Reproduce the following lines word for word.

start Rows

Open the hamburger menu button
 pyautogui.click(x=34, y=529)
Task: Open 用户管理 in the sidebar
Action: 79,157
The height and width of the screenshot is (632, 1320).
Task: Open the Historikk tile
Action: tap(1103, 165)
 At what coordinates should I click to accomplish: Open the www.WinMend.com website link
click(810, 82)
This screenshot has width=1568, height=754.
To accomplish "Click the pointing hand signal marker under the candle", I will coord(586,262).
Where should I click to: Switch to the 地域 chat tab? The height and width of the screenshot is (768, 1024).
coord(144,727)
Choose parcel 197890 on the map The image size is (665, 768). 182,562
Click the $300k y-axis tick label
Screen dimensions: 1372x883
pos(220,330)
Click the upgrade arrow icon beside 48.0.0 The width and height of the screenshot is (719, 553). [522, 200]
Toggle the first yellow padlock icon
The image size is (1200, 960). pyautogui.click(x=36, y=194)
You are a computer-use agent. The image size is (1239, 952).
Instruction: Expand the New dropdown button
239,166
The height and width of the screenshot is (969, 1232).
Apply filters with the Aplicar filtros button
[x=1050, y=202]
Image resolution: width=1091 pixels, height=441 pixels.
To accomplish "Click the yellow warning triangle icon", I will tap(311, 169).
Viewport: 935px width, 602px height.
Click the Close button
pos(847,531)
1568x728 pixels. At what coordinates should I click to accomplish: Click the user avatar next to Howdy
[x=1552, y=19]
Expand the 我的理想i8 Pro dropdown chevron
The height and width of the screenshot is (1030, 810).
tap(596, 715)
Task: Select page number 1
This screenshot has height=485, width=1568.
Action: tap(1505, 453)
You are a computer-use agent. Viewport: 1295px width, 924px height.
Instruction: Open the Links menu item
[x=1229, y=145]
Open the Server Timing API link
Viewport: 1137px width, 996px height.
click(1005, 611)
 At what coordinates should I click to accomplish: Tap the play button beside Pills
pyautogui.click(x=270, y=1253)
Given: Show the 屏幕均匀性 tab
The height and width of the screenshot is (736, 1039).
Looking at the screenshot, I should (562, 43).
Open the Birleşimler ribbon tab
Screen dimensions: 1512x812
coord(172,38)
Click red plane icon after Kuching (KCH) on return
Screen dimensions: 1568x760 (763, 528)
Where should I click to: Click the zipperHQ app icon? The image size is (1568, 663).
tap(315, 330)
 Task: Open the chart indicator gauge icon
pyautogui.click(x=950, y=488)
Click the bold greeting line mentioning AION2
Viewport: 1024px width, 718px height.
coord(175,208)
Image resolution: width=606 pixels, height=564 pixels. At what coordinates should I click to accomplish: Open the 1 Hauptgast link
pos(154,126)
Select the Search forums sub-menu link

end Rows

● **Written answer**:
Open the hamburger menu button
 pyautogui.click(x=34, y=529)
Task: Open 用户管理 in the sidebar
Action: 79,157
The height and width of the screenshot is (632, 1320).
Task: Open the Historikk tile
Action: tap(1103, 165)
 At what coordinates should I click to accomplish: Open the www.WinMend.com website link
click(810, 82)
This screenshot has width=1568, height=754.
To accomplish "Click the pointing hand signal marker under the candle", I will coord(586,262).
Where should I click to: Switch to the 地域 chat tab? The height and width of the screenshot is (768, 1024).
coord(144,727)
Choose parcel 197890 on the map The image size is (665, 768). 182,562
Click the $300k y-axis tick label
Screen dimensions: 1372x883
pos(220,330)
Click the upgrade arrow icon beside 48.0.0 The width and height of the screenshot is (719, 553). [522, 200]
Toggle the first yellow padlock icon
The image size is (1200, 960). pyautogui.click(x=36, y=194)
You are a computer-use agent. The image size is (1239, 952).
Instruction: Expand the New dropdown button
239,166
The height and width of the screenshot is (969, 1232).
Apply filters with the Aplicar filtros button
[x=1050, y=202]
Image resolution: width=1091 pixels, height=441 pixels.
To accomplish "Click the yellow warning triangle icon", I will tap(311, 169).
Viewport: 935px width, 602px height.
Click the Close button
pos(847,531)
1568x728 pixels. At what coordinates should I click to accomplish: Click the user avatar next to Howdy
[x=1552, y=19]
Expand the 我的理想i8 Pro dropdown chevron
The height and width of the screenshot is (1030, 810).
tap(596, 715)
Task: Select page number 1
This screenshot has height=485, width=1568.
Action: tap(1505, 453)
You are a computer-use agent. Viewport: 1295px width, 924px height.
Instruction: Open the Links menu item
[x=1229, y=145]
Open the Server Timing API link
Viewport: 1137px width, 996px height.
click(1005, 611)
 At what coordinates should I click to accomplish: Tap the play button beside Pills
pyautogui.click(x=270, y=1253)
Given: Show the 屏幕均匀性 tab
The height and width of the screenshot is (736, 1039).
Looking at the screenshot, I should (562, 43).
Open the Birleşimler ribbon tab
Screen dimensions: 1512x812
coord(172,38)
Click red plane icon after Kuching (KCH) on return
Screen dimensions: 1568x760 (763, 528)
Where should I click to: Click the zipperHQ app icon? The image size is (1568, 663).
tap(315, 330)
 Task: Open the chart indicator gauge icon
pyautogui.click(x=950, y=488)
Click the bold greeting line mentioning AION2
Viewport: 1024px width, 718px height.
coord(175,208)
Image resolution: width=606 pixels, height=564 pixels. At what coordinates should I click to accomplish: Open the 1 Hauptgast link
pos(154,126)
Select the Search forums sub-menu link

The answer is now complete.